## STATED PROBLEM
Reproduce each of the rows below verbatim, changing nothing.

## EXTRACTED RECORDS
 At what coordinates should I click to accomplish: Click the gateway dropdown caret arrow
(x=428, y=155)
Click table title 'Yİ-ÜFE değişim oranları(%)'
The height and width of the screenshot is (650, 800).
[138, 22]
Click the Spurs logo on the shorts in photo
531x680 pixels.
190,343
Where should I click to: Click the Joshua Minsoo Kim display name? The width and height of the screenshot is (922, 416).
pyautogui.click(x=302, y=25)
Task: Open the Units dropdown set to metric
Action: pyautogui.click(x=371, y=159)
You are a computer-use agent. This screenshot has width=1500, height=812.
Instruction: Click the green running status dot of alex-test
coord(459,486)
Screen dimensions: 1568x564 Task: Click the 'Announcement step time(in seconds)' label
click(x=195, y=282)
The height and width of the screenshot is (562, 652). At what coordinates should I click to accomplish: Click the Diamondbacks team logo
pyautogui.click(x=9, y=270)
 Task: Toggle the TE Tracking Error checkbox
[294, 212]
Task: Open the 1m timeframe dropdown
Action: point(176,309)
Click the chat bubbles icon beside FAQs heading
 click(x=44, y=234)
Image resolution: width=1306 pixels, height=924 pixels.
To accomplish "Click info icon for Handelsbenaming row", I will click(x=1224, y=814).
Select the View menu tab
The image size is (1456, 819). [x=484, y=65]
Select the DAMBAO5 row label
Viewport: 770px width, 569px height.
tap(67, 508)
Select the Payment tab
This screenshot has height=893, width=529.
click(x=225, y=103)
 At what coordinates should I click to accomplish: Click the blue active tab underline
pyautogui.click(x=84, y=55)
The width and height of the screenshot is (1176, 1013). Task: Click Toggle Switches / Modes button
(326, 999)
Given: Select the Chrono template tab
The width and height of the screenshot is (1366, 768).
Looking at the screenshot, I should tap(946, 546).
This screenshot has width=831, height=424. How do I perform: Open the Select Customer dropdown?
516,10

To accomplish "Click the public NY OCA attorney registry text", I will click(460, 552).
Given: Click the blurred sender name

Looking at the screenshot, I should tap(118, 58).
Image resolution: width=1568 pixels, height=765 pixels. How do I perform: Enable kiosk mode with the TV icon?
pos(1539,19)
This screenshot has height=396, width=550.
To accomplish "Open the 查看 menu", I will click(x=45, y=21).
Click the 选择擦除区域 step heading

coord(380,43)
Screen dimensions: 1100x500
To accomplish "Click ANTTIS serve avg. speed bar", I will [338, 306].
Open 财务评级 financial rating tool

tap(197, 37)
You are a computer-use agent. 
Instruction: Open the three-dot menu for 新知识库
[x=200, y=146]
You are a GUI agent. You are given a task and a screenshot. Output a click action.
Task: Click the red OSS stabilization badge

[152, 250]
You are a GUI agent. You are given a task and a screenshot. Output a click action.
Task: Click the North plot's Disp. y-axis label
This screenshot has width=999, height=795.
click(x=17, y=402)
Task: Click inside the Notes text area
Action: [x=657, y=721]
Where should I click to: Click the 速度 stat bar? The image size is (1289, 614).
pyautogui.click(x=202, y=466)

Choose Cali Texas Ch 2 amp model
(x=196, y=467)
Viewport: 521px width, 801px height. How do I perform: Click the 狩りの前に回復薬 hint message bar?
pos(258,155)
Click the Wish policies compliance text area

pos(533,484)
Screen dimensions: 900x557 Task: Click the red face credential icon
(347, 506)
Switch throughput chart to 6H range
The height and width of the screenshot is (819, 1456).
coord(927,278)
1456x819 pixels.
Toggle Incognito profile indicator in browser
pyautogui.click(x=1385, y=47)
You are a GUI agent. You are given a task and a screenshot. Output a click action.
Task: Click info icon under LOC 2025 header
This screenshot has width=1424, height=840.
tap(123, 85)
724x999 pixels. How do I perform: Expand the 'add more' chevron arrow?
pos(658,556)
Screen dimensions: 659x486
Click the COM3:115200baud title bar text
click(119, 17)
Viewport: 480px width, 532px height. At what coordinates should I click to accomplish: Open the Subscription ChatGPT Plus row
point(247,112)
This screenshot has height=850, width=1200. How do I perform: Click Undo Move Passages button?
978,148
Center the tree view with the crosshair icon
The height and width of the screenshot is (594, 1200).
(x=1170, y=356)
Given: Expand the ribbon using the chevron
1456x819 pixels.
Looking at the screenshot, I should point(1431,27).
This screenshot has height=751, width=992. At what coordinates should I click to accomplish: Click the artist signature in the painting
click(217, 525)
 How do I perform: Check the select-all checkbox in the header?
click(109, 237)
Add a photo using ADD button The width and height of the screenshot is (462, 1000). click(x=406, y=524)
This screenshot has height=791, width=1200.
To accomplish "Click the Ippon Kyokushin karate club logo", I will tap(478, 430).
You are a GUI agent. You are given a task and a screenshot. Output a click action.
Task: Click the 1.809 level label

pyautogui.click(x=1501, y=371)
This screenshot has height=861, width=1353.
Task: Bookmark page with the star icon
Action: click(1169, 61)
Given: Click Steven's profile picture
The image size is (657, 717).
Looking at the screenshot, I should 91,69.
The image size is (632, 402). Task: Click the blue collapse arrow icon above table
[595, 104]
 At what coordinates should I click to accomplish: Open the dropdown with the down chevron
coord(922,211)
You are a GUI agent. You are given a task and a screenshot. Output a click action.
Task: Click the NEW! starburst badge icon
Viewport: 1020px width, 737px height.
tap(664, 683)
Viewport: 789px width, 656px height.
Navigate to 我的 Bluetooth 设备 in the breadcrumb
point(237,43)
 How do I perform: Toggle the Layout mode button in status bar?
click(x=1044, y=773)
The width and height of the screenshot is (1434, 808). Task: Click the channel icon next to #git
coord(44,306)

## EXERCISE SOLUTION
 At what coordinates should I click to accomplish: Click the gateway dropdown caret arrow
(x=428, y=155)
Click table title 'Yİ-ÜFE değişim oranları(%)'
The height and width of the screenshot is (650, 800).
[138, 22]
Click the Spurs logo on the shorts in photo
531x680 pixels.
190,343
Where should I click to: Click the Joshua Minsoo Kim display name? The width and height of the screenshot is (922, 416).
pyautogui.click(x=302, y=25)
Task: Open the Units dropdown set to metric
Action: pyautogui.click(x=371, y=159)
You are a computer-use agent. This screenshot has width=1500, height=812.
Instruction: Click the green running status dot of alex-test
coord(459,486)
Screen dimensions: 1568x564 Task: Click the 'Announcement step time(in seconds)' label
click(x=195, y=282)
The height and width of the screenshot is (562, 652). At what coordinates should I click to accomplish: Click the Diamondbacks team logo
pyautogui.click(x=9, y=270)
 Task: Toggle the TE Tracking Error checkbox
[294, 212]
Task: Open the 1m timeframe dropdown
Action: point(176,309)
Click the chat bubbles icon beside FAQs heading
 click(x=44, y=234)
Image resolution: width=1306 pixels, height=924 pixels.
To accomplish "Click info icon for Handelsbenaming row", I will click(x=1224, y=814).
Select the View menu tab
The image size is (1456, 819). [x=484, y=65]
Select the DAMBAO5 row label
Viewport: 770px width, 569px height.
tap(67, 508)
Select the Payment tab
This screenshot has height=893, width=529.
click(x=225, y=103)
 At what coordinates should I click to accomplish: Click the blue active tab underline
pyautogui.click(x=84, y=55)
The width and height of the screenshot is (1176, 1013). Task: Click Toggle Switches / Modes button
(326, 999)
Given: Select the Chrono template tab
The width and height of the screenshot is (1366, 768).
Looking at the screenshot, I should tap(946, 546).
This screenshot has width=831, height=424. How do I perform: Open the Select Customer dropdown?
516,10

To accomplish "Click the public NY OCA attorney registry text", I will click(460, 552).
Given: Click the blurred sender name

Looking at the screenshot, I should tap(118, 58).
Image resolution: width=1568 pixels, height=765 pixels. How do I perform: Enable kiosk mode with the TV icon?
pos(1539,19)
This screenshot has height=396, width=550.
To accomplish "Open the 查看 menu", I will click(x=45, y=21).
Click the 选择擦除区域 step heading

coord(380,43)
Screen dimensions: 1100x500
To accomplish "Click ANTTIS serve avg. speed bar", I will [338, 306].
Open 财务评级 financial rating tool

tap(197, 37)
You are a computer-use agent. 
Instruction: Open the three-dot menu for 新知识库
[x=200, y=146]
You are a GUI agent. You are given a task and a screenshot. Output a click action.
Task: Click the red OSS stabilization badge

[152, 250]
You are a GUI agent. You are given a task and a screenshot. Output a click action.
Task: Click the North plot's Disp. y-axis label
This screenshot has width=999, height=795.
click(x=17, y=402)
Task: Click inside the Notes text area
Action: [x=657, y=721]
Where should I click to: Click the 速度 stat bar? The image size is (1289, 614).
pyautogui.click(x=202, y=466)

Choose Cali Texas Ch 2 amp model
(x=196, y=467)
Viewport: 521px width, 801px height. How do I perform: Click the 狩りの前に回復薬 hint message bar?
pos(258,155)
Click the Wish policies compliance text area

pos(533,484)
Screen dimensions: 900x557 Task: Click the red face credential icon
(347, 506)
Switch throughput chart to 6H range
The height and width of the screenshot is (819, 1456).
coord(927,278)
1456x819 pixels.
Toggle Incognito profile indicator in browser
pyautogui.click(x=1385, y=47)
You are a GUI agent. You are given a task and a screenshot. Output a click action.
Task: Click info icon under LOC 2025 header
This screenshot has width=1424, height=840.
tap(123, 85)
724x999 pixels. How do I perform: Expand the 'add more' chevron arrow?
pos(658,556)
Screen dimensions: 659x486
Click the COM3:115200baud title bar text
click(119, 17)
Viewport: 480px width, 532px height. At what coordinates should I click to accomplish: Open the Subscription ChatGPT Plus row
point(247,112)
This screenshot has height=850, width=1200. How do I perform: Click Undo Move Passages button?
978,148
Center the tree view with the crosshair icon
The height and width of the screenshot is (594, 1200).
(x=1170, y=356)
Given: Expand the ribbon using the chevron
1456x819 pixels.
Looking at the screenshot, I should point(1431,27).
This screenshot has height=751, width=992. At what coordinates should I click to accomplish: Click the artist signature in the painting
click(217, 525)
 How do I perform: Check the select-all checkbox in the header?
click(109, 237)
Add a photo using ADD button The width and height of the screenshot is (462, 1000). click(x=406, y=524)
This screenshot has height=791, width=1200.
To accomplish "Click the Ippon Kyokushin karate club logo", I will tap(478, 430).
You are a GUI agent. You are given a task and a screenshot. Output a click action.
Task: Click the 1.809 level label

pyautogui.click(x=1501, y=371)
This screenshot has height=861, width=1353.
Task: Bookmark page with the star icon
Action: click(1169, 61)
Given: Click Steven's profile picture
The image size is (657, 717).
Looking at the screenshot, I should 91,69.
The image size is (632, 402). Task: Click the blue collapse arrow icon above table
[595, 104]
 At what coordinates should I click to accomplish: Open the dropdown with the down chevron
coord(922,211)
You are a GUI agent. You are given a task and a screenshot. Output a click action.
Task: Click the NEW! starburst badge icon
Viewport: 1020px width, 737px height.
tap(664, 683)
Viewport: 789px width, 656px height.
Navigate to 我的 Bluetooth 设备 in the breadcrumb
point(237,43)
 How do I perform: Toggle the Layout mode button in status bar?
click(x=1044, y=773)
The width and height of the screenshot is (1434, 808). Task: Click the channel icon next to #git
coord(44,306)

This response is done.